┌─ Provided text

Two Consumer GPUs, One Evening, and a 245% Reasoning Boost: How LLM Circuit Finder Works

Most approaches to improving LLM reasoning involve expensive fine-tuning, synthetic data pipelines, or reinforcement learning loops that eat GPU-weeks. LLM Circuit Finder throws all of that out. Instead, it copies three specific transformer layers, pastes them back into the forward pass, and watches logical deduction scores jump from 0.22 to 0.76 on Big-Bench Hard. No weight changes. No training. The entire discovery was made on two AMD consumer GPUs in a single evening.

The project hit Hacker News this week with 88 points and 30 comments, and landed on bestofshowhn.com’s March 2026 picks. The discussion it sparked — about whether transformers contain manipulable “cognitive units” — is arguably more interesting than the tool itself.

The RYS Method: Where This All Started

LLM Circuit Finder builds on David Ng’s RYS (Repeat Yourself) technique, which first surfaced in mid-2024. Ng’s original insight was deceptively simple: what if certain blocks of transformer layers function as indivisible reasoning pipelines, and running inputs through them twice makes the model think harder?

He tested this on Qwen2-72B by duplicating seven middle layers. The results: +17.72% on MuSR and +8.16% on MATH benchmarks. No weights were modified. The model just got a second pass through its reasoning circuit with the exact same parameters.

What happened next validated the approach in a way benchmarks alone couldn’t. Community members took Ng’s RYS-modified models, fine-tuned them further, and the resulting models topped the HuggingFace Open LLM Leaderboard. As of early 2026, descendants of those RYS models still dominate several leaderboard categories.

Two observations originally inspired Ng’s hypothesis. First, LLMs can reason in Base64 encoding — suggesting that reasoning happens in abstract intermediate representations, not at the token level. Second, the Goliath-120B “frankenmerge” model (which stitched together layers from different models) worked despite violating every assumption about weight distribution consistency. If you could Frankenstein layers together and get coherent output, maybe the layer-level organization was more modular than anyone thought.

What LLM Circuit Finder Actually Does

The toolkit automates the process of finding these reasoning circuits across any transformer model. Rather than guessing which layers matter, it runs a systematic three-phase sweep:

Phase 1: Coarse scan. Test large blocks (8 layers) with wide strides across the full model to identify “hot zones” — regions where duplication improves benchmark scores.

Phase 2: Precision targeting. Narrow down to 3-5 layer blocks with stride-1 scanning to find exact circuit boundaries.

Phase 3: Pattern exploration. Experiment with multi-pass and interleaved configurations to discover different cognitive profiles.

That last phase produced one of the project’s most surprising findings: different duplication patterns activate different capabilities from the same weights. Double-pass through the reasoning circuit enhances mathematics. Triple-pass strengthens what the creator calls “emotional intelligence” (measured via a custom EQ benchmark). Interleaved patterns maximize math performance further. Same model, same weights, different routing — different cognitive specialization.

The Numbers That Got People Talking

The headline results come from two models:

Devstral-Small-2-24B (40 total layers, reasoning circuit at layers 12-14):
– BBH Logical Deduction: 0.22 → 0.76 (+245%)

└─
┌─ Supplied material

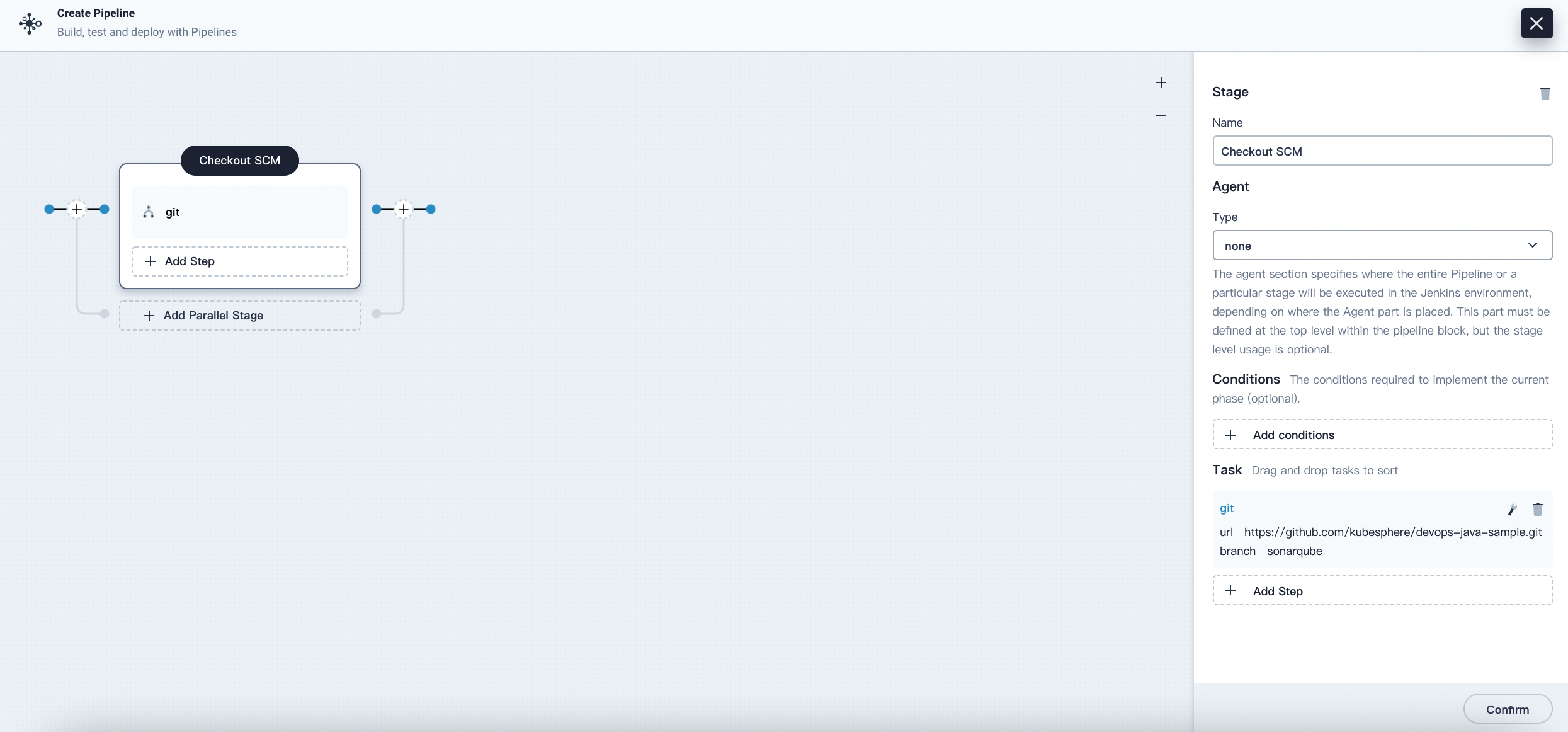Screen dimensions: 1568x732
Task: Focus the stage Name input field
Action: coord(1382,151)
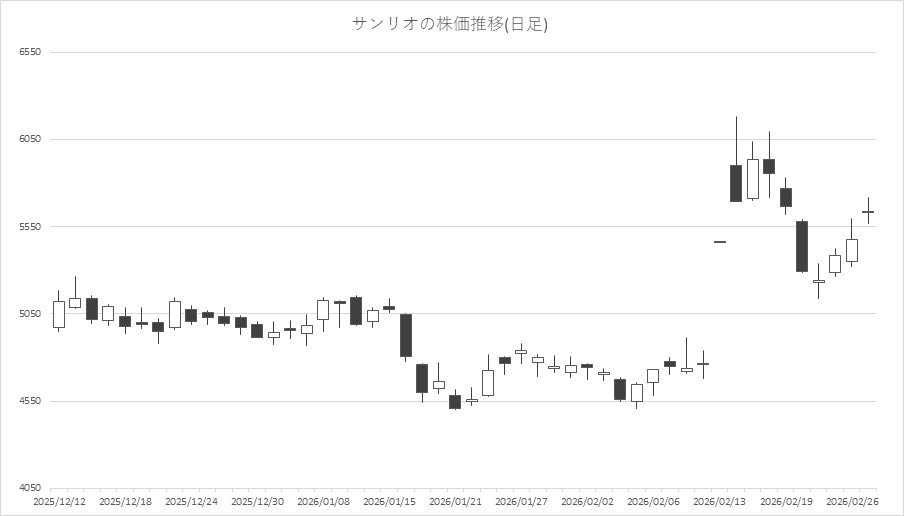Select the flat dash candle before the gap up
This screenshot has height=516, width=904.
point(720,242)
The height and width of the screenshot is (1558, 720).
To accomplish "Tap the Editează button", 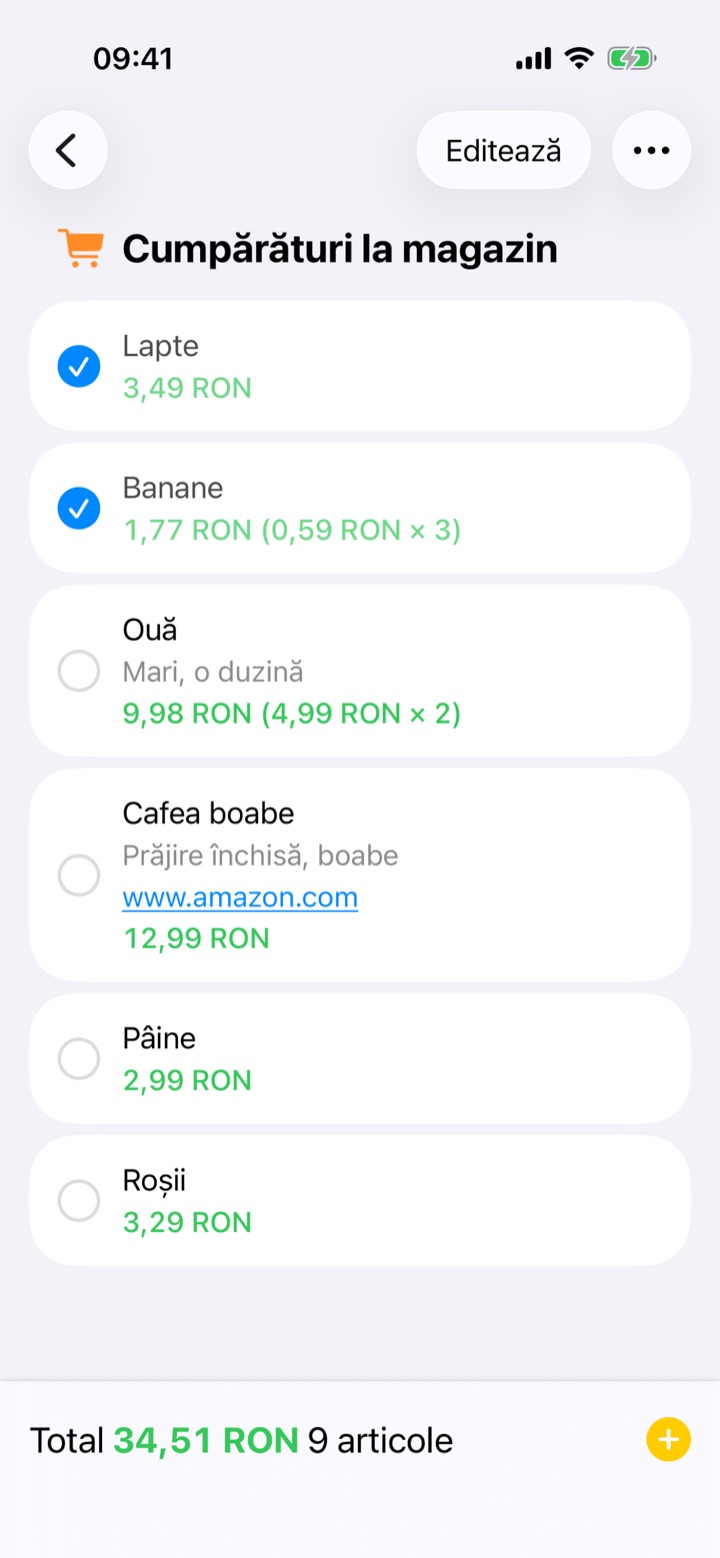I will point(503,150).
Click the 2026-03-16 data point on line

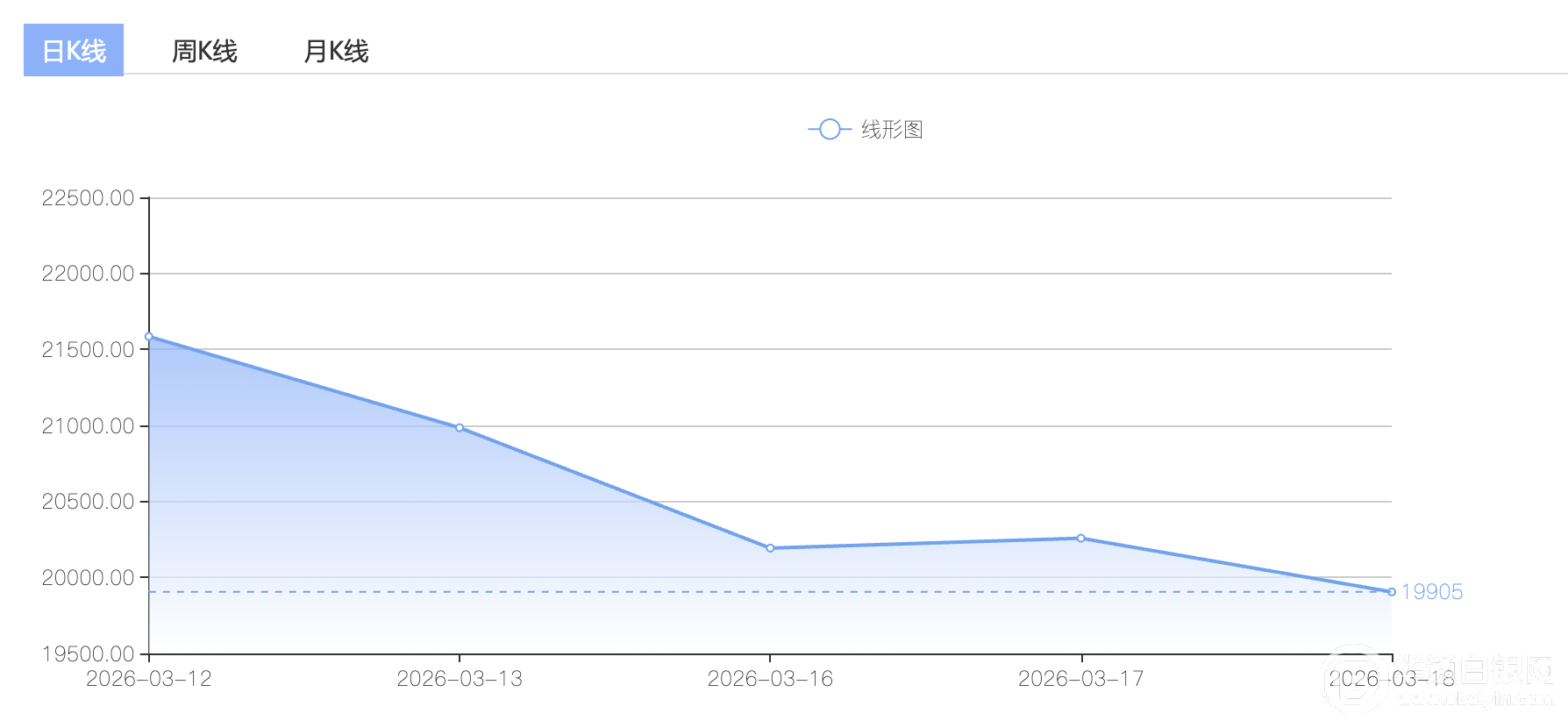click(x=770, y=548)
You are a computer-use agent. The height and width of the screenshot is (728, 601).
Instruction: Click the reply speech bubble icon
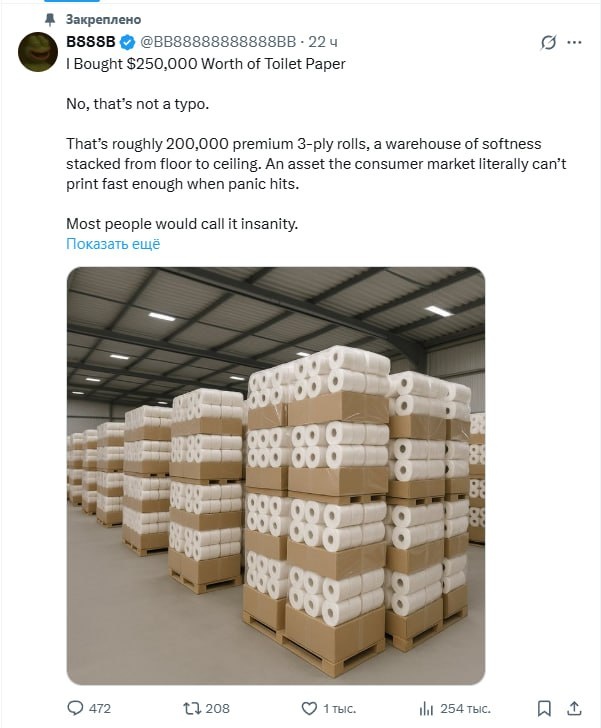(x=75, y=708)
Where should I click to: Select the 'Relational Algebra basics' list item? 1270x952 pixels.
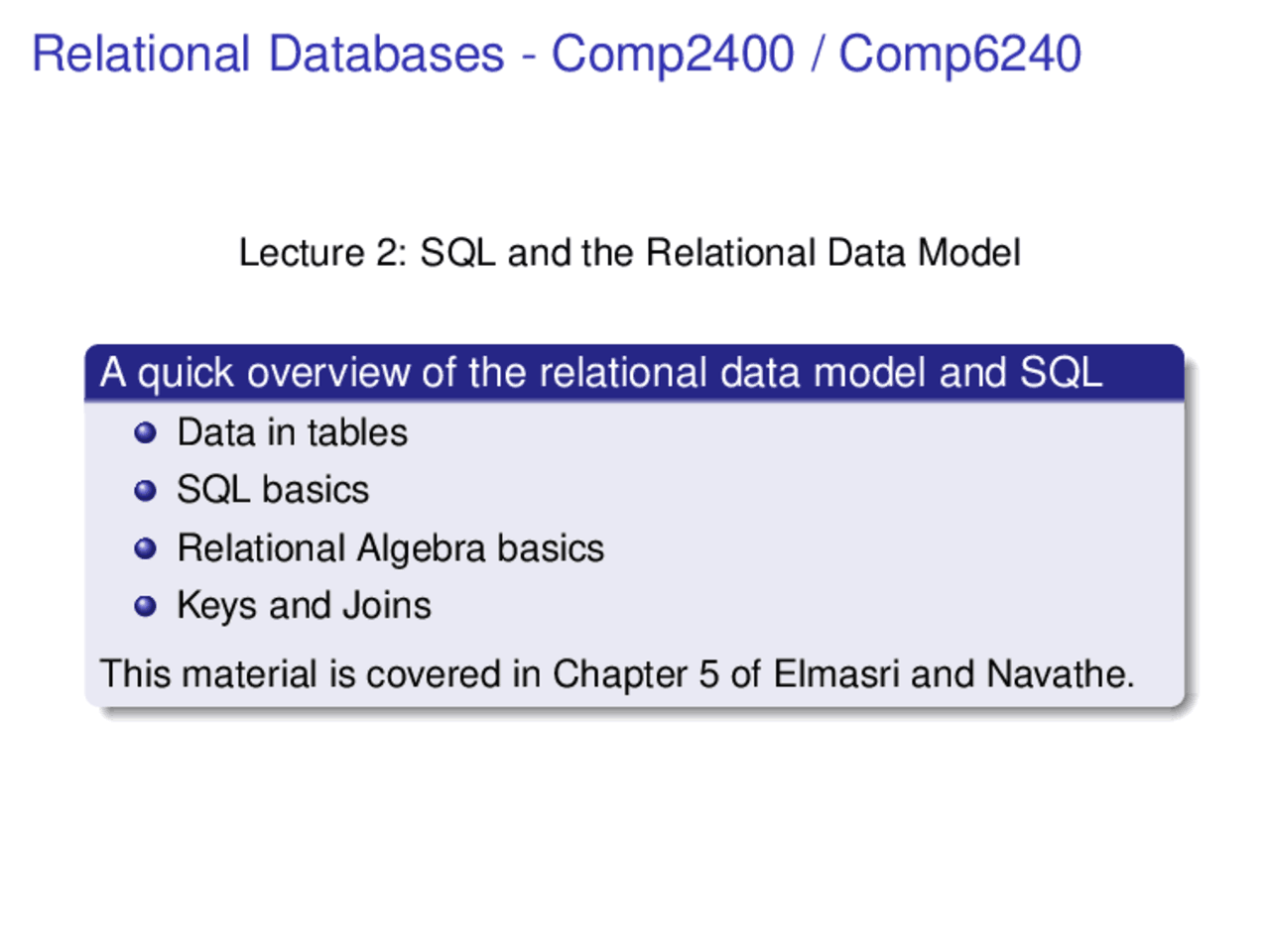390,548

└─

_What this exercise asks_.
1 - List each phase of the sweep described in the LLM Circuit Finder article, with its name and a brief note on what it does.
2 - According to the LLM Circuit Finder article, why did the Goliath-120B frankenmerge support Ng's hypothesis?
3 - Write the next part of the LLM Circuit Finder article, picking up after its final line.
The records are separate material, apart from the article on LLM Circuit Finder.

_Per-task answers_.
1 -
Phase 1, coarse scan: tests 8-layer blocks with wide strides across the full model to find "hot zones" where duplication improves benchmark scores.
Phase 2, precision targeting: narrows down to 3-5 layer blocks with stride-1 scanning to find exact circuit boundaries.
Phase 3, pattern exploration: tries multi-pass and interleaved configurations to discover different cognitive profiles.

2 - Goliath-120B stitched together layers from different models and still worked, even though it violated every assumption about weight distribution consistency. If layers could be combined that way and still give coherent output, the layer-level organization was probably more modular than anyone thought.

3 -
– GSM8K math reasoning: 0.48 → 0.64 (+33%)
– MBPP code generation: 0.72 → 0.78 (+8%)
– Average improvement across all benchmarks: +8%

Qwen2.5-Coder-32B (64 total layers, reasoning circuit at layers 7-9):
– Reasoning composite: 76.5% → 94.1% (+23%)
– EQ benchmark: 92.1 → 93.6 (+1.6%)

The boundaries are surgical. Shift the duplicated block by a single layer in either direction, and the improvement vanishes — or inverts. Layers 12-14 on Devstral are the reasoning circuit. Layers 11-13 or 13-15 are not. This isn’t a gradient; it’s a cliff.

The cost is modest. Three extra layers on a 40-layer model adds roughly 7.5% to inference time and about 1.5 GiB of extra VRAM. For a 245% improvement in logical deduction, that’s a trade most practitioners would take without blinking.

Why This Matters Beyond the Benchmarks

The Hacker News discussion around LLM Circuit Finder centered less on the tool and more on what it implies about how transformers organize knowledge.

The conventional view treats transformer layers as a continuous pipeline where each layer refines representations incrementally. LLM Circuit Finder’s results suggest something more structured: transformers self-organize into discrete functional modules during training. These modules — the “circuits” — are multi-layer units that perform complete cognitive operations. A single layer does almost nothing meaningful on its own, but the right block of 3-4 layers constitutes an indivisible reasoning pipeline.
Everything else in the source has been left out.